Pedalare rafforza le amicizie. Condividere un “viaggio” aiuta a fare gruppo e creare nuove amicizie. Ne sono consapevoli gli atleti della società ciclistica Velovirtus di Lissone che hanno percorso oltre 520 chilometri, fino a Trieste, in tre giorni.
Un itinerario tra storia, cultura e religione ben pensato che ha visto in sella alle bici il gruppo di diciassette sportivi accompagnati dal “furgone”, con alla guida Rocco Patruno e Fabrizio Gualtieri che li ha seguiti, prendendosi cura di ognuno di loro, passando le bottigliette d’acqua direttamente dal finestrino o preparando i panini ad ogni sosta.
Velovirtus da Lissone a Trieste: gruppo dai 17 ai 79 anni
Il segreto di questo gruppo: il lavoro di squadra. Dai 17 ai 79 anni, come Enrico Ornaghi, il più “anziano” che ha colto l’occasione per andare a trovare la figlia che vive ad Abano Terme, o i più giovani, i nipoti di Nino Buzzola, 17enni, che hanno trascinato anche il papà Roberto (genero di nonno Nino). Partiti alle 6.30 dal piazzale della Prepositurale, con tanto di benedizione di don Giorgio Erba, alla presenza dell’assessore allo sport Giovanni Camarda, sono rientrati domenica 16 giugno.
Velovirtus da Lissone a Trieste: le tre tappe
Un viaggio in tre tappe, Lissone-Mantova, Mantova-Iesolo, Iesolo-Trieste che li ha portati a scoprire piccoli borghi, le campagne e le “faticose salite” dei colli Euganei, ma anche le città.
«È stato un viaggio come sempre emozionante, diverso da quello dello scorso anno – racconta Luca Arosio, presidente della società – che ci ha permesso di scoprire una parte dell’Italia che non avevamo ancora visto. Posti affascinanti, come la città di Palmanova, con la sua forma ottagonale, o Valeggio sul Mincio.

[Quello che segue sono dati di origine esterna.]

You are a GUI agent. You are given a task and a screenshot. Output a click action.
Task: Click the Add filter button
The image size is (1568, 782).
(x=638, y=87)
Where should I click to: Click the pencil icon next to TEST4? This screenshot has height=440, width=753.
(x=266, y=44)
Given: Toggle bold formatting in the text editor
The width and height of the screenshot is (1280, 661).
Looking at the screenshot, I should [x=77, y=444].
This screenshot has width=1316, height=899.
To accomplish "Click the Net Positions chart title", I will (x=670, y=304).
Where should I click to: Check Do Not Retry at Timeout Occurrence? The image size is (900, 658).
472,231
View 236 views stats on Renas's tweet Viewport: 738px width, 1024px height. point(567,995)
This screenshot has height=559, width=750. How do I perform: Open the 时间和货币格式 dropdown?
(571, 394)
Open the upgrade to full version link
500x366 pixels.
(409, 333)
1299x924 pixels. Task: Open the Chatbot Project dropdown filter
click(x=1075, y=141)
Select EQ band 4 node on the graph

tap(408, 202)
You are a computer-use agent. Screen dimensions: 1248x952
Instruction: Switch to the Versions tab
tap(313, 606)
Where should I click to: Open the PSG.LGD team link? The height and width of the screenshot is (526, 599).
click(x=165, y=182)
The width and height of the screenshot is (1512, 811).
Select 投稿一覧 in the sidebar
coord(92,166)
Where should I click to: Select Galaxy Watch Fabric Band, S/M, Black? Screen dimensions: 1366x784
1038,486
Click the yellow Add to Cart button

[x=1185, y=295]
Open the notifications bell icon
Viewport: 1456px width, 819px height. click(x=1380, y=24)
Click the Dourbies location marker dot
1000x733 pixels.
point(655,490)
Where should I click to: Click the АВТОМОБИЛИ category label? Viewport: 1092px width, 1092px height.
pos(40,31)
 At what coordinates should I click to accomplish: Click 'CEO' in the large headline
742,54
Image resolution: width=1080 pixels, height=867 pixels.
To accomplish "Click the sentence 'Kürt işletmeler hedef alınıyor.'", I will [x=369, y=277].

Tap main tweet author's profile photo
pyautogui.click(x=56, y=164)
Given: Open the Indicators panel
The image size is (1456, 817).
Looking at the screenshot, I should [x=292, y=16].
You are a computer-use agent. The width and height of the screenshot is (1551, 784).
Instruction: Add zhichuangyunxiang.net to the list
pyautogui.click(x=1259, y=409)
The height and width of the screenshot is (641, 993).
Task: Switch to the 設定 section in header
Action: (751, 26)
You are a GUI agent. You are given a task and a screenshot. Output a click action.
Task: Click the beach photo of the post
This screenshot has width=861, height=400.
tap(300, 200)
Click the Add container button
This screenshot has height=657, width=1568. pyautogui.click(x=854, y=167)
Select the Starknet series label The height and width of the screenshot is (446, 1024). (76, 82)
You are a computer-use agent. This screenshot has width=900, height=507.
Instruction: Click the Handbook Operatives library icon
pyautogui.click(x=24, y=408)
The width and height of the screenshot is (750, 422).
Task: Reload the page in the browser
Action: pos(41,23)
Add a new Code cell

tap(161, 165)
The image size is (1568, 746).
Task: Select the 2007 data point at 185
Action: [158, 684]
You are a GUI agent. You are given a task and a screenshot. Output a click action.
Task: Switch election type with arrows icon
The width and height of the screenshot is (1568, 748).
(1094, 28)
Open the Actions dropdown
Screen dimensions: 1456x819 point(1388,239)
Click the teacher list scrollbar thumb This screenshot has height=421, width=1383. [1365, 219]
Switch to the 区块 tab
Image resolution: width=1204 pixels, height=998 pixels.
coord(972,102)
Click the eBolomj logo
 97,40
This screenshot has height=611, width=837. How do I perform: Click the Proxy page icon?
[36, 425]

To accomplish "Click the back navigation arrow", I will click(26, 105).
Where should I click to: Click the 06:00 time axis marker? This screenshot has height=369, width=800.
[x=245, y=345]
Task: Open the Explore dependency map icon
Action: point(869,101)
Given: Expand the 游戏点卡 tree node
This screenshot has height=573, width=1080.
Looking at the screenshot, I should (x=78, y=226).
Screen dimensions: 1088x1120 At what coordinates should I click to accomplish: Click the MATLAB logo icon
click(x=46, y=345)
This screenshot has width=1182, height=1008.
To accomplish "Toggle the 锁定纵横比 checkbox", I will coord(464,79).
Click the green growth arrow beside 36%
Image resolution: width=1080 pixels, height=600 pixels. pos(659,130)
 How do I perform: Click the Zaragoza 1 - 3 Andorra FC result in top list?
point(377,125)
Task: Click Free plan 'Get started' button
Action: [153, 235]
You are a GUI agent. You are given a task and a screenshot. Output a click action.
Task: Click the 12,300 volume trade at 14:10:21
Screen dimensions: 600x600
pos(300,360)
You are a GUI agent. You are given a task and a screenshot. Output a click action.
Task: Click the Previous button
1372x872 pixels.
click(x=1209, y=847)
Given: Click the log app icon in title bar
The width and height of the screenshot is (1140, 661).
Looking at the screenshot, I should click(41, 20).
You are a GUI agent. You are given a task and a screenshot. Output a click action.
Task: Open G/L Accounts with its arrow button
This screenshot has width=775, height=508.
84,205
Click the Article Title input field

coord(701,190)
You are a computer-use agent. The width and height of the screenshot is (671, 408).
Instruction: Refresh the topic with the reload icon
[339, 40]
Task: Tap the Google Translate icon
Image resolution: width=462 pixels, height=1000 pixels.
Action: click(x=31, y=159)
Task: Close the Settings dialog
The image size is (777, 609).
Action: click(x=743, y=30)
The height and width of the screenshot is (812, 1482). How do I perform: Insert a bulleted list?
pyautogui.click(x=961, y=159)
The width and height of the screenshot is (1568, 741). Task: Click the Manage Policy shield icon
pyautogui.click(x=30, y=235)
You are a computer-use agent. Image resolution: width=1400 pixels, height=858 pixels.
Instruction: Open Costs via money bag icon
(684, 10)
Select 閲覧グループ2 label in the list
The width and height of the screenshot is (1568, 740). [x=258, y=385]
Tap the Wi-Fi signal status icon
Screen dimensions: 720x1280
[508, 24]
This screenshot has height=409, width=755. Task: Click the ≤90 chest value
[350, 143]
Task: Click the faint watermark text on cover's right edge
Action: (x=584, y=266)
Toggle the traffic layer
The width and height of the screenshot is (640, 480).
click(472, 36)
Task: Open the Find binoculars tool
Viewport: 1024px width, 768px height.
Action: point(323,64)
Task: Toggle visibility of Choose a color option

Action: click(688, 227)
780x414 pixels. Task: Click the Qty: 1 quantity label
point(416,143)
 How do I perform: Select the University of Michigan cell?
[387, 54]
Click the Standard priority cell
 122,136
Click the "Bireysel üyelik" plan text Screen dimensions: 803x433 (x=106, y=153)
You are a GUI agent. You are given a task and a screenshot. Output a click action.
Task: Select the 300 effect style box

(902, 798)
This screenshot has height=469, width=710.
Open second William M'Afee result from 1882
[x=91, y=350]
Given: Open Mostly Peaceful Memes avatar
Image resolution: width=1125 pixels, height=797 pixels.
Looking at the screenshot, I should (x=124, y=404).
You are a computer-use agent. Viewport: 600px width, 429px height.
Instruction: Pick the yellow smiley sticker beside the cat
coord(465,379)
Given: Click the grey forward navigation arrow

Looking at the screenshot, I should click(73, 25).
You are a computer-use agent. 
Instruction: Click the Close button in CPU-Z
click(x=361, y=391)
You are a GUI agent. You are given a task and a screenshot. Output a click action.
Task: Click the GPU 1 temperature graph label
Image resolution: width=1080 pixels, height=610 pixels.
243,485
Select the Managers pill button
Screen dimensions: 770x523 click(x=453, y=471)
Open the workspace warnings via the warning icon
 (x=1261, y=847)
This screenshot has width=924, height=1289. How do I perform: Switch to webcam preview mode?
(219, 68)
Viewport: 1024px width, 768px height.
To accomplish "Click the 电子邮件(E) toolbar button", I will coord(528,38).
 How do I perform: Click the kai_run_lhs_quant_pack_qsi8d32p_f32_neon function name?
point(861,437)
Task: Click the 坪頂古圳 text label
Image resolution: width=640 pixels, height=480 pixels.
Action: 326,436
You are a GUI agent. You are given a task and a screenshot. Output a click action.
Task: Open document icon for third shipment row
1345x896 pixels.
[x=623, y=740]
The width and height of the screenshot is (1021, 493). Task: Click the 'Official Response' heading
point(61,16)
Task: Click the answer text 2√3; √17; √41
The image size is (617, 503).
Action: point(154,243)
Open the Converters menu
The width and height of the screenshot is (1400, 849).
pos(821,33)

Per non parlare del castello di Miramare a Trieste».
Un viaggio che è stata una scoperta ma anche un ritrovarsi, come con la figlia di Enrico, tra vecchi amici che ormai hanno un grande affiatamento. «Un percorso per lo più pianeggiante ma, nel giusto spirito dei ciclisti – continua Luciano Zecchin, atleta e organizzatore del viaggio – le salite ci hanno messo alla prova. Erano strappi violenti, inaspettati che abbiamo preso un po’ sottogamba ma li abbiamo superati. Ricordo molto bene i saluti, i sorrisi delle persone anziane che abbiamo incontrato nei piccoli paesini, ci guardavano come fossimo ciclisti del giro d’Italia, con molta curiosità e interesse».
Velovirtus da Lissone a Trieste: viaggio dedicato alla memoria di Mario Lissoni e a Giovanni Meroni che non ha potuto partecipare
Già perché vedere un gruppo di quasi venti ciclisti tutti con la stessa divisa pedalare insieme è un’immagine che certo non passa inosservata.
«Tutto è stato programmato molto bene, non sono mancati gli imprevisti ma, come ci aveva insegnato il nostro Mario Lissoni (colonna della società morto alcuni mesi fa) sappiamo bene che per “muoversi serve lo spirito” e noi ne abbiamo – concludono i due ciclisti – Quest’anno non è potuto venire Giovanni Meroni, altra colonna per noi ma, abbiamo sentito comunque la sua presenza come se fosse con noi. Ogni uscita è anche in ricordo di chi ci ha lasciato e ci ha insegnato tanto, anzi spesso proprio il loro ricordo è lo sprint che serve per superare le difficoltà».